As far as valuing them, I would suggest searching online for information. Just googling a bottle can lead to a lot of great information. eBay is a great resource for getting an idea of what to expect on value; just type what it says on the bottle and check the "completed listings" box. If you're looking to sell I suggest you try to get as much information on the bottles as possible before you do so.
Also, if you can't find any info online, this forum is an excellent place to get info! Just post your question in the appropriate forum with a description and pictures and you'll get some responses. There are many members here who are experts in this hobby and can tell you everything you want or need to know. 
Even if you don't have any questions or already have the information you want, still feel free to post what you have here just to show us!
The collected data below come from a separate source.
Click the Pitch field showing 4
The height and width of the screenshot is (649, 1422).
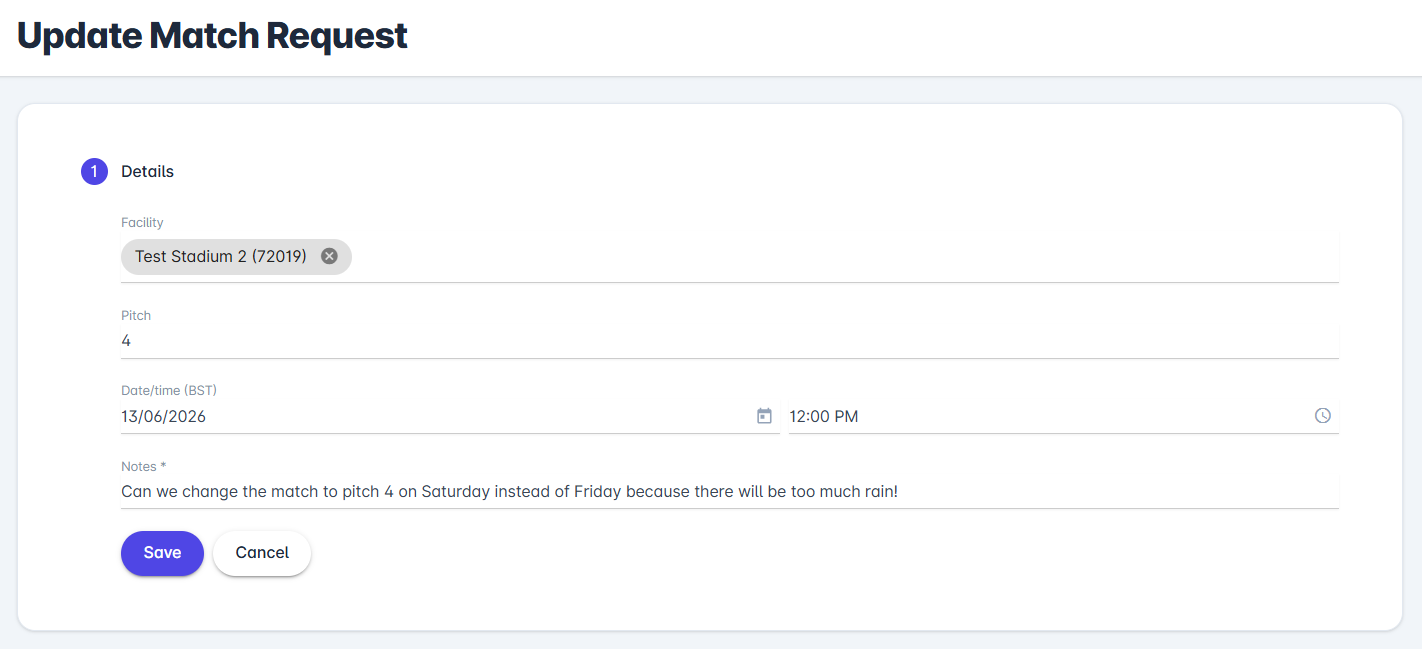[730, 341]
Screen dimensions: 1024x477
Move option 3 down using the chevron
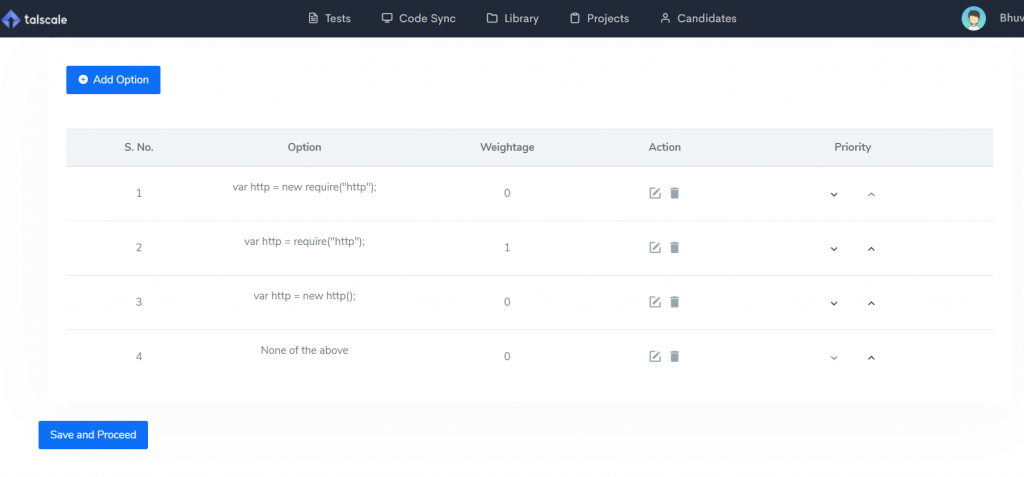(x=834, y=303)
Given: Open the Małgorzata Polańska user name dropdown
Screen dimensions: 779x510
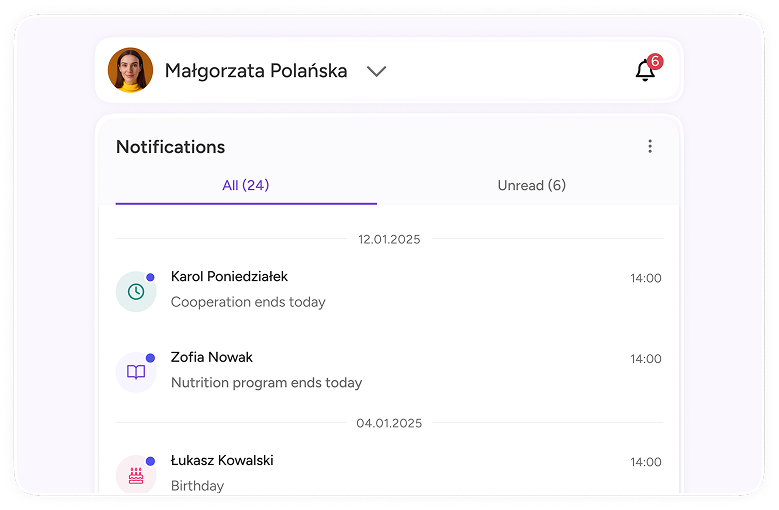Looking at the screenshot, I should point(256,71).
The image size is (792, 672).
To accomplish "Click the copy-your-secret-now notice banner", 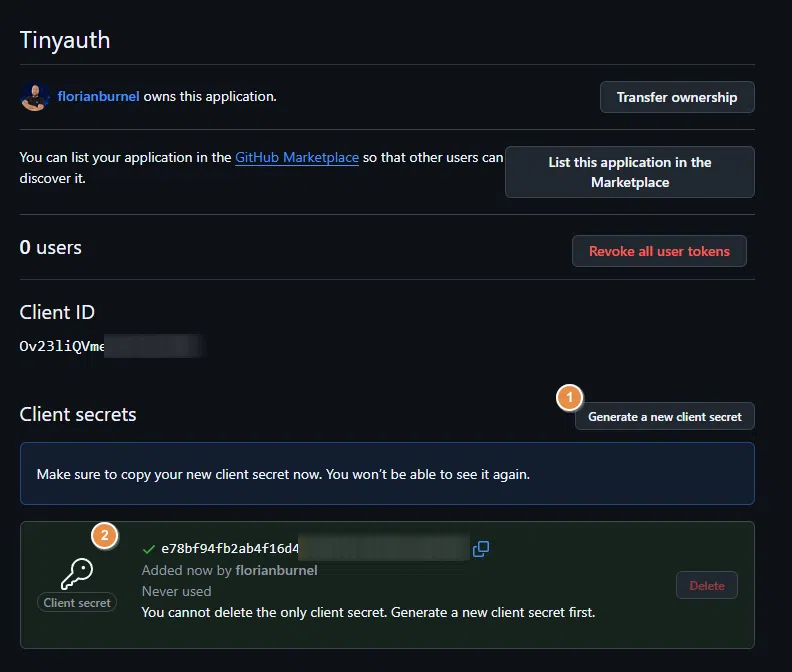I will point(387,474).
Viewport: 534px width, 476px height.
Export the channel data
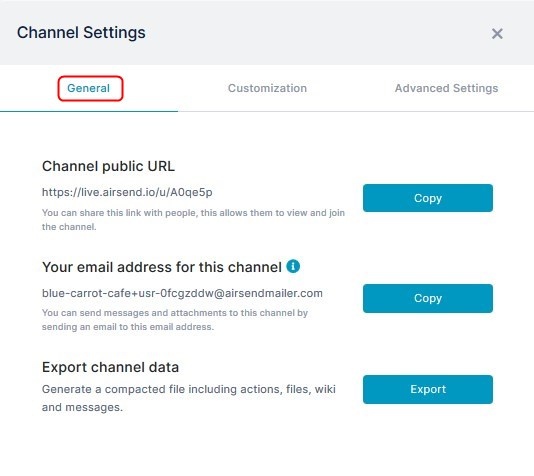click(428, 390)
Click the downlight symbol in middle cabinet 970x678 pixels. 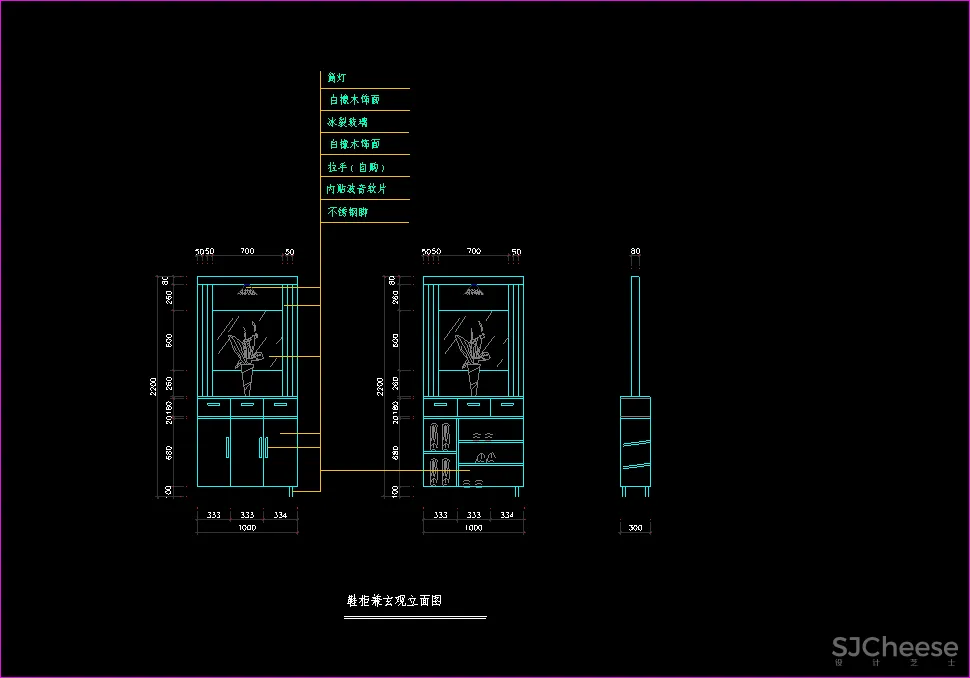click(x=474, y=292)

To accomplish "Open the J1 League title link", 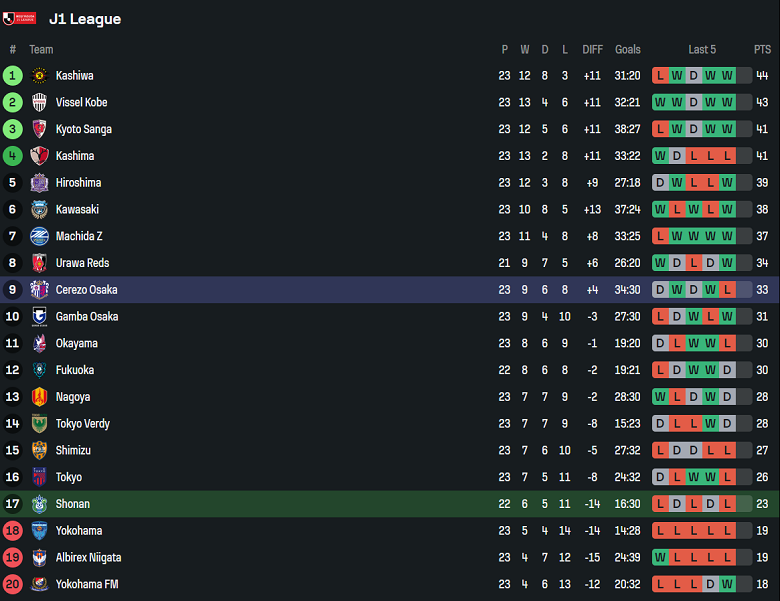I will 85,19.
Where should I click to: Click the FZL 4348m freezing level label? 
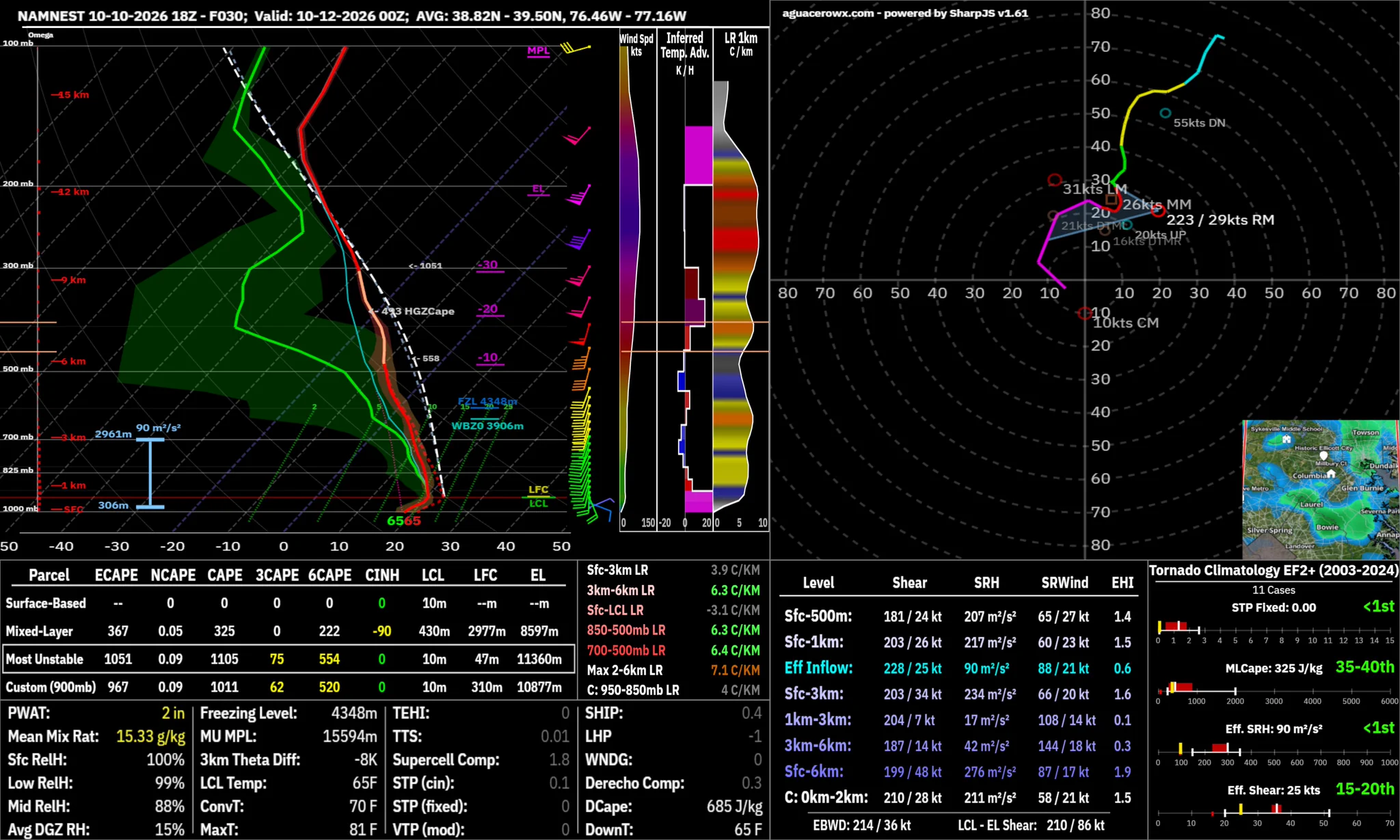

I, for one, am very curious to see what you've got, and all of us love to see pictures!
Good luck and keep us updated on what you have!


----------



## RCO (Sep 12, 2016)

one thing that would really help is if there was some pictures of the bottles for people to look at , now just cause we were curious to see whats there but so we have a better idea of the type of bottles he collected. 
bottle values are somewhat confusing , I wouldn't rely on ebay that much as some sellers can be a bit greedy and often ask more than what it really see for at other places . 
condition of the bottles also matters a lot , are they really good condition ? or is there issues like chips or faded paint/colours on many of them . a bottle in really good condition is going to be more desirable than one in poor condition


----------



## ShoozMadHouse (Sep 12, 2016)

They seem to be in good condition, 90% are in foam sleeves and we're in display cases. The big chief seemed to be his prized possession because some of them have tags indicating their origin. A few things that stood out as being really cool was a box of 4 one gallon car boys of 7up extract (empty) wooden coke crates full of coke bottles, a few seltzer big chiefs. Again, I was just loading this stuff up, so I really don't know what is there. I will sort through it all in the coming weeks and posts some pictures.


----------



## botlguy (Sep 12, 2016)

My first thought is: Do you want to be a collector or a seller? Are you going to add to what you have, specialize, part with some, or sell them all? If you are going to sell are you willing to take the time to sell them individually or do you want to get rid of them in one bunch? You need an honest mentor either way. Good luck.
Jim


----------



## bigber4604 (Sep 12, 2016)

I can help out with Big Chief questions if you have any.  I'd sort them by ACL and embossed then by state of origin.  If you are selling any Big Chiefs, I'd love to see what you've got.


----------



## ShoozMadHouse (Sep 12, 2016)

I will try to get some pictures this weekend when I am off. Thanks everyone!


----------



## ShoozMadHouse (Sep 12, 2016)

I will try to get some pictures this weekend when I am off. Thanks everyone!


----------



## RJ2 (Sep 19, 2016)

Pictures !!!!!!! Please.


----------